• _Reading text_:

OpenLLM icon indicating copy to clipboard operation
OpenLLM copied to clipboard

Inference Speed comparison

Open that-rahul-guy opened this issue 1 year ago • 1 comments

Hello everyone,

  • I am trying to serve TheBloke/Mistral-7B-Instruct-v0.1-GPTQ model.

  • I'm currently serving the model via jina and internally I am doing the predictions as:

    input_ids = text_tokenizer.encode(prompt, return_tensors="pt").cuda()
    
    # Generate output with custom configuration
    output_ids = text_model.generate(input_ids, **gen_config)
    
    generated_ids = output_ids[:, num_input_tokens:]
    # Decode only the generated part
    output = text_tokenizer.decode(generated_ids[0], skip_special_tokens=True)
    

    Here manually we are generating the output tokens and then decoding it. For my test prompt, the performance is as:

    time taken: ~2.5sec token/sec: ~6

  • Now, while serving it via OpenLLM using following command: openllm start TheBloke/Mistral-7B-Instruct-v0.1-GPTQ --quantize gptq --backend pt For the same test prompt, the performance is as:

    time taken: ~30sec token/sec: ~0.5

  • Env:

    • OS: Ubuntu 20.04
    • GPU: Nvidia T4 (16GiB vRAM)

• _Listed records_:
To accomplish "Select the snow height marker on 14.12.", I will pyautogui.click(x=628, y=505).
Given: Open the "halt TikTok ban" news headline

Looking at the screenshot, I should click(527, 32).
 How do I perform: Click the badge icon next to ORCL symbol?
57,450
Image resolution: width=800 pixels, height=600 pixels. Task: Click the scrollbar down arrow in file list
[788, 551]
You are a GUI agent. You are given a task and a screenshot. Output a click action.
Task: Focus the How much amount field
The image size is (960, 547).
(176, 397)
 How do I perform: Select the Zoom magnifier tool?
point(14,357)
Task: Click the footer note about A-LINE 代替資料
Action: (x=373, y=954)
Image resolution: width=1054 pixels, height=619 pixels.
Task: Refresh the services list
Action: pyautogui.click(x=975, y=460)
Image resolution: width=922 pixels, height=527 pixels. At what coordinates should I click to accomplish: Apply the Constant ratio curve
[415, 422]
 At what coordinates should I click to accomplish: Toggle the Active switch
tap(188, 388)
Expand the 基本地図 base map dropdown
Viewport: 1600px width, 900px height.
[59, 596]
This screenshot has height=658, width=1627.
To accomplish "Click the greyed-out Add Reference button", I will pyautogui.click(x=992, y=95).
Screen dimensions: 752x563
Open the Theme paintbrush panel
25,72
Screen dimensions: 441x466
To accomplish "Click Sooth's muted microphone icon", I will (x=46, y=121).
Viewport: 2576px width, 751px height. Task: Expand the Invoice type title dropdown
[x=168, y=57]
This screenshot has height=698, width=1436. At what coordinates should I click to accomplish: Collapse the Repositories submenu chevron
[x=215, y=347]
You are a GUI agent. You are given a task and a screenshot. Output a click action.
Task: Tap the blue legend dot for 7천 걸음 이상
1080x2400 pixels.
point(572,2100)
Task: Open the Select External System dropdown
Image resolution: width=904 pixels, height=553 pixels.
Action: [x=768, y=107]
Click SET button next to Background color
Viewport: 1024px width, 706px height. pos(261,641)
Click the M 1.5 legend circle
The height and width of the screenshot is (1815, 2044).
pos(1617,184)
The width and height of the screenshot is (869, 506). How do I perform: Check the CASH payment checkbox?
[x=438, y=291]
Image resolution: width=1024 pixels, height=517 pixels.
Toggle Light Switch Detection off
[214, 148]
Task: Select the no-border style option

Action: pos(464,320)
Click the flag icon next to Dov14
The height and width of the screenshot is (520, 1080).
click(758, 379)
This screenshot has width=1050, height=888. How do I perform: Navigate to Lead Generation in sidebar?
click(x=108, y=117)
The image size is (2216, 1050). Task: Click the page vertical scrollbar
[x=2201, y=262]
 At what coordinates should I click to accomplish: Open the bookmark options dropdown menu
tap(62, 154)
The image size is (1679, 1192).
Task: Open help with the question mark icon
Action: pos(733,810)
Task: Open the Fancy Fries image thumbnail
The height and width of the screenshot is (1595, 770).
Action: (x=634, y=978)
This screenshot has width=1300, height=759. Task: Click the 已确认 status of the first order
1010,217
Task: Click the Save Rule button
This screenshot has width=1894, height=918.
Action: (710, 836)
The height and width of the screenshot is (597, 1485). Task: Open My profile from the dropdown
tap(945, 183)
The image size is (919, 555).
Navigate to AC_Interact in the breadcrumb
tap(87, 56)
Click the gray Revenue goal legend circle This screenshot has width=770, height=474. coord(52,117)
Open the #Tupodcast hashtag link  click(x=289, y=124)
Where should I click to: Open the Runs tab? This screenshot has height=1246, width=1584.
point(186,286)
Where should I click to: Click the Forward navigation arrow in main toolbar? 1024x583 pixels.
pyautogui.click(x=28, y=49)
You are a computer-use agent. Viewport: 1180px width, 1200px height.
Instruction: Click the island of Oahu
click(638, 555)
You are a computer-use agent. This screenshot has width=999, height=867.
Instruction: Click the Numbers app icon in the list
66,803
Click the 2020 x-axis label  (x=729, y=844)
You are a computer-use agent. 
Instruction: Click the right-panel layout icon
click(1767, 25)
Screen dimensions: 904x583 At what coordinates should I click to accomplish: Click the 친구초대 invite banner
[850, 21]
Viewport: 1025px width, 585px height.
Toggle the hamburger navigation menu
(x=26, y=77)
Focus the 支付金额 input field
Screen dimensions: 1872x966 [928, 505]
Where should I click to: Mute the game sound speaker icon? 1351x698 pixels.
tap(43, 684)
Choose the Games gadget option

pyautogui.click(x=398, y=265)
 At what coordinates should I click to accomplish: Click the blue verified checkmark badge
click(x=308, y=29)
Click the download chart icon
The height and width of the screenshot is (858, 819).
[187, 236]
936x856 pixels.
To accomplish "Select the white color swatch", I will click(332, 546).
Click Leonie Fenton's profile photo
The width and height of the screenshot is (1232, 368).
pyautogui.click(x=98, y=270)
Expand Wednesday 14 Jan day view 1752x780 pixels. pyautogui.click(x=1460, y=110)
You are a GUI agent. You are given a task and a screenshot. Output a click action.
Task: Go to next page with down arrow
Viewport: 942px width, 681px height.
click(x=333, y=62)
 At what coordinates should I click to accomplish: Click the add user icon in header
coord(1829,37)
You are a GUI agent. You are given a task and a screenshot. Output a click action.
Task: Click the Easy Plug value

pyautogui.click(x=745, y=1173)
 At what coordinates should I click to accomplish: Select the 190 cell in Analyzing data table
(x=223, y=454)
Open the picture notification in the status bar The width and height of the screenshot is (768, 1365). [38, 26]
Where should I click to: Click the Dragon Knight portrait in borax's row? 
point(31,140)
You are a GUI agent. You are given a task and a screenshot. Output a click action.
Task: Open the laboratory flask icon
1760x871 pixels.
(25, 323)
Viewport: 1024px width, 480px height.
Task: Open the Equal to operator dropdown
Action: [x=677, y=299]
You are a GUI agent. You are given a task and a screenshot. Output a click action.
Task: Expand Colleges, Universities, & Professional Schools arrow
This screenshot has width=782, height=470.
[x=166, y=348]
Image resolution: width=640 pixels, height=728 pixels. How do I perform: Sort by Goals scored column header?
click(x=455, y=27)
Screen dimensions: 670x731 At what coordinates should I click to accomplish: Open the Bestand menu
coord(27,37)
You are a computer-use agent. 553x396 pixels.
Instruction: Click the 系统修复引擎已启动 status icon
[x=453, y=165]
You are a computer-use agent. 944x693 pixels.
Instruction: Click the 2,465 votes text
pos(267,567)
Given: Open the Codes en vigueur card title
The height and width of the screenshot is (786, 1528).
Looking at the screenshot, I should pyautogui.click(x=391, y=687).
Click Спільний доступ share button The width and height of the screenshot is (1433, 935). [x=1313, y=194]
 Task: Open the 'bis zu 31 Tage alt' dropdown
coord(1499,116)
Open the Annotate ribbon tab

• _Instructions to follow_: Copy the part of the inference speed thread starting at "Here manually we" and ending at "T4 (16GiB vRAM)".

• _Solution_:
Here manually we are generating the output tokens and then decoding it. For my test prompt, the performance is as:

    time taken: ~2.5sec token/sec: ~6

  • Now, while serving it via OpenLLM using following command: openllm start TheBloke/Mistral-7B-Instruct-v0.1-GPTQ --quantize gptq --backend pt For the same test prompt, the performance is as:

    time taken: ~30sec token/sec: ~0.5

  • Env:

    • OS: Ubuntu 20.04
    • GPU: Nvidia T4 (16GiB vRAM)